Son bras lui faisait de plus en plus mal, le sommeil l’accablait, des taches rouges dansaient devant ses yeux, et toutes les diverses impressions de ces voix, de ces figures, de sa solitude, se confondaient avec la douleur qu’il éprouvait… Oui, c’étaient bien ces soldats blessés qui l’écrasaient, qui le froissaient, ces autres soldats qui lui retournaient les muscles, qui rôtissaient les chairs de son bras brisé !

Pour se débarrasser d’eux, il ferma les yeux, il s’oublia un instant, et, dans cette courte seconde, il vit défiler devant lui toute une fantasmagorie : sa mère avec sa main blanche, puis Sonia et ses petites épaules maigres, puis les yeux de Natacha qui lui souriaient, puis Denissow, Télianine, Bogdanitch et toute son histoire avec eux, et cette histoire prenait la figure de ce soldat, là-bas, là-bas, celui qui avait une voix aiguë, un nez crochu, qui lui faisait tant de mal et lui tirait le bras.

Il tâchait, mais en vain, de se dérober à la griffe qui torturait son épaule, cette pauvre épaule qui aurait été intacte, s’il ne l’avait pas broyée méchamment.

Il ouvrit les yeux : une étroite bande du voile noir de la nuit s’étendait au-dessus de la lueur des charbons, et dans cette lueur voltigeait la poussière argentée d’une neige fine et légère. Point de médecin, et Tonschine ne revenait pas. Sauf un pauvre petit troupier tout nu, qui de l’autre côté du feu chauffait son corps amaigri, il était tout seul.

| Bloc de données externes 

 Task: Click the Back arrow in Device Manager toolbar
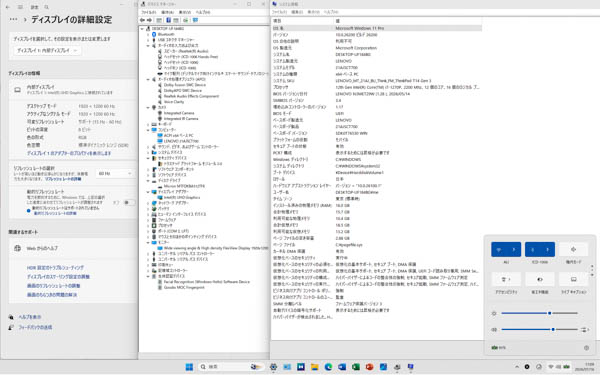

« Je ne suis nécessaire à personne ! pensait Rostow, personne ne veut m’aider, ne me plaint, et pourtant, à la maison, jadis j’étais fort, gai, entouré d’affection. Il soupira, et son soupir se perdit dans un gémissement.

— Qu’y a-t-il ?… cela te fait mal ? demanda le petit troupier en secouant sa chemise au-dessus du feu, et il ajouta, sans attendre la réponse : — En a-t-on écharpé de pauvres gens aujourd’hui, c’est effrayant ! »

Rostow ne l’écoutait pas, et suivait des yeux les flocons de neige qui tourbillonnaient dans l’espace ; il songeait à l’hiver de Russie, à la maison chaude, bien éclairée, à sa fourrure moelleuse, à son rapide traîneau, et il s’y voyait plein de vie, entouré de tous les siens :

« Pourquoi donc suis-je venu me fourrer ici ? » se disait-il.

Les Français ne renouvelèrent pas l’attaque le lendemain, et les restes du détachement de Bagration se réunirent à l’armée de Koutouzow.


  1. Eau-de-vie de Riga. (Note du traducteur.)
  2. Nom d’une promenade de Moscou. (Note du traducteur.)
  3. En français dans le texte (Note du traducteur.)
  4. Le traducteur croit devoir relever l’erreur commise par M. Bilibine au sujet du général Belliard, qui n’a jamais été maréchal.
  5. Caban en étoffe de laine. (Note du traducteur.)
  6. Traduction littérale : « Heureux de nous donner de la peine ». Réponse obligatoire des soldats dans l’armée russe aux remerciements de leurs chefs. (Note du traducteur.)
  7. Ici eut lieu l’attaque dont M. Thiers parle en ces termes : « Les Russes se conduisirent vaillamment et, chose rare à la guerre, on vit deux masses d’infanterie marcher l’une contre l’autre sans qu’aucune des deux cédât avant d’être absorbée. » Napoléon à Sainte-Hélène s’exprime ainsi : « Quelques bataillons russes montrèrent de l’intrépidité. » (Note de l’auteur.)

    Voici textuellement les paroles de M. Thiers : « et, ce qui est rare à la guerre, les deux marches d’infanterie marchèrent résolument l’une contre l’autre sans qu’aucune des deux cédât avant d’être abordée. » Puis quelques lignes plus loin : « Les Russes se conduisirent vaillamment. » (Note du traducteur.)